Today is the opening of this national call to action. More than 400
organizations already have signed the pledge, and this is just the
beginning. For the rest of the year we will try to inspire hundreds,
indeed, thousands, more to sign up. We will work with Congress, across
party lines, to build support for budget and legislative initiatives to
meet these goals. And you heard Senator Mikulski outline some of them. We
have to be willing at the national level to do our part. This is a worthy,
federal investment.
During the New Markets tour, we'll have an opportunity to announce
many commitments tied to this call to action. Today, I'd just like to
review four of them -- all of them vivid
illustrations of the kind of visionary partnership and barn-raising spirit
that we are working to foster.
First, to reprieve something Senator Mikulski mentioned, AmeriCorps
will make an enormous contribution to closing the digital divide by
marshalling the power of active citizen volunteers. Thanks to the
leadership of Senator Mikulski and Harris Wofford, AmeriCorps is committing
$10 million to recruit 750 new members to serve in a brand-new E-Corps.
The E-Corps will be a large battalion of volunteers, trained and devoted
exclusively to projects like providing technical support to school systems
and teaching computer literacy to adults and children.
The Corporation for National Service will also unleash the power of
students helping students by providing funds to allow 90,000 high school
students to get involved in digital divide projects as part of their
educational curriculum.
Most young people I know can run circles around me and most people my
age when it comes to computers and the Internet. AmeriCorps is going to
tap their capacity so that they can help others in their communities to
close the digital divide.
Second, to help get AmeriCorps' E-Corps off to a running start, Yahoo
will donate $1 million in Internet advertising to attract potential E-Corps
members with high-tech skills. Third, in partnership with the YWCA, 3Com
is launching an innovative initiative called "NetPrep GYRLS" -- g-y-r-l-s.
Currently less than 30 percent -- listen to this -- less than 30 percent of
our computer scientists and programmers are women. NetPrep GYRLS will help
to right this imbalance offering free computer network training and
certification to hundreds of high school girls across our country.
Fourth, the American Library Association has pledged to greatly expand
the Information Literacy Programs of its members in at least 250
communities. So this is just the beginning, but I want to thank the people
who were involved for these four initiatives. There will be many more, but
I thank you very much. (Applause.)
I've heard Harris Wofford -- who worked with Martin Luther King, and
who was in Selma with me the other day, and was in Selma 35 years ago when
the first march took place -- say that making sure all young Americans
share in the opportunity and promise of America is the unfinished business
of the civil rights movement.
It is appropriate that we are meeting here on this subject 32 years to
the day after Martin Luther King was assassinated in Memphis.
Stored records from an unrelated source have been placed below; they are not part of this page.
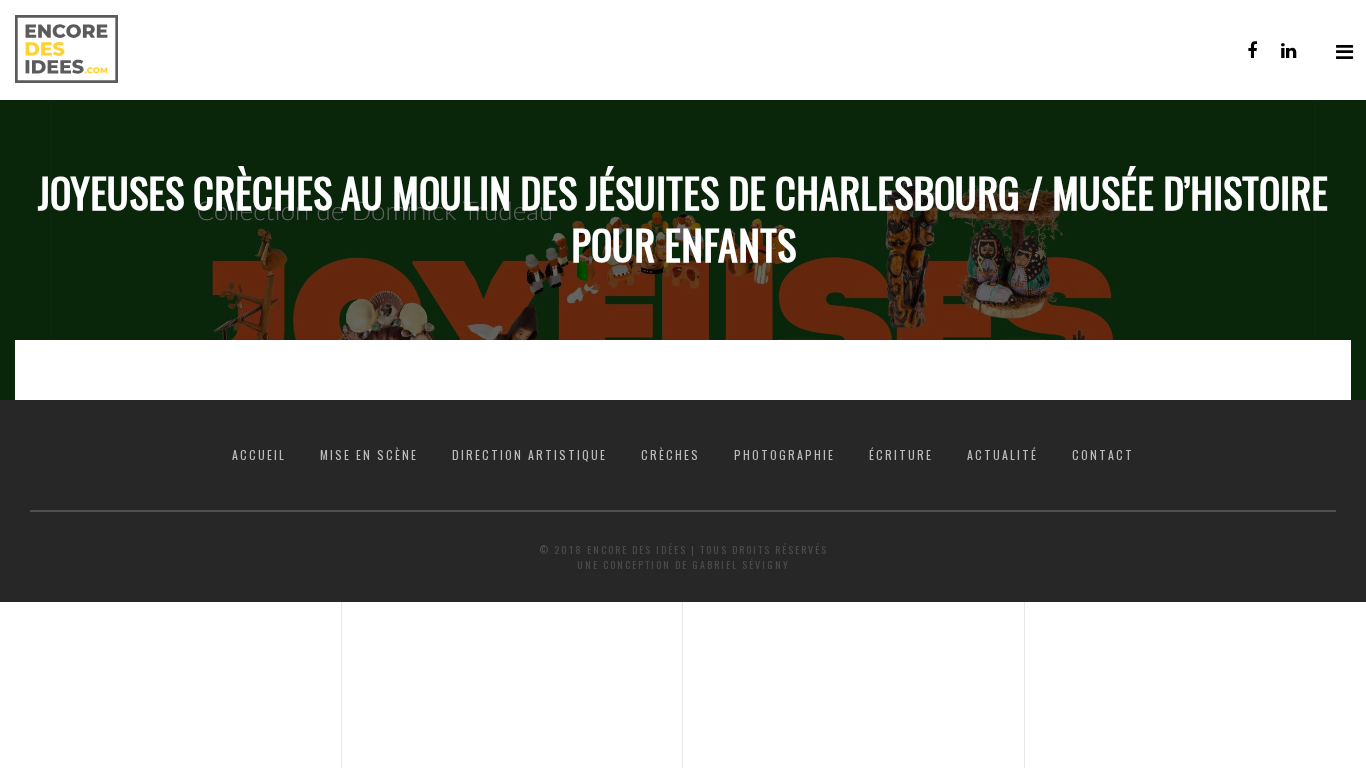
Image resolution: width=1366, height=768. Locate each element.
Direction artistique (529, 454)
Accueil (259, 454)
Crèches (670, 454)
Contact (1103, 454)
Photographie (784, 454)
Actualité (1002, 454)
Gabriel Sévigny (741, 564)
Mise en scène (369, 454)
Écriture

He was there
working to lift the economic fortunes of disadvantaged people. I think if
he were with us today, he would therefore say closing the digital divide is
a righteous cause.
In his last Sunday sermon, he ended with a prayer that said, "God
grant us all a chance to be participants in the newness and magnificent
development of America." That's what this is all about. We need more
people Julian. We need more people like you, not only clapping for people
like Julian, but helping them to live their dreams.
We do that when we help young people; when we help seniors in rural
America get medical advice over the Internet; when we create tools that
allow people with disabilities to open new doors of possibility. We give
our neighbors a chance to participate in this astonishing American
renaissance, we have done something that would have made Dr. King proud.
And the new technology of the digital age gives us a chance to do it for
more people, more quickly, more profoundly, than at any time in human
history. It's up to us to seize that opportunity.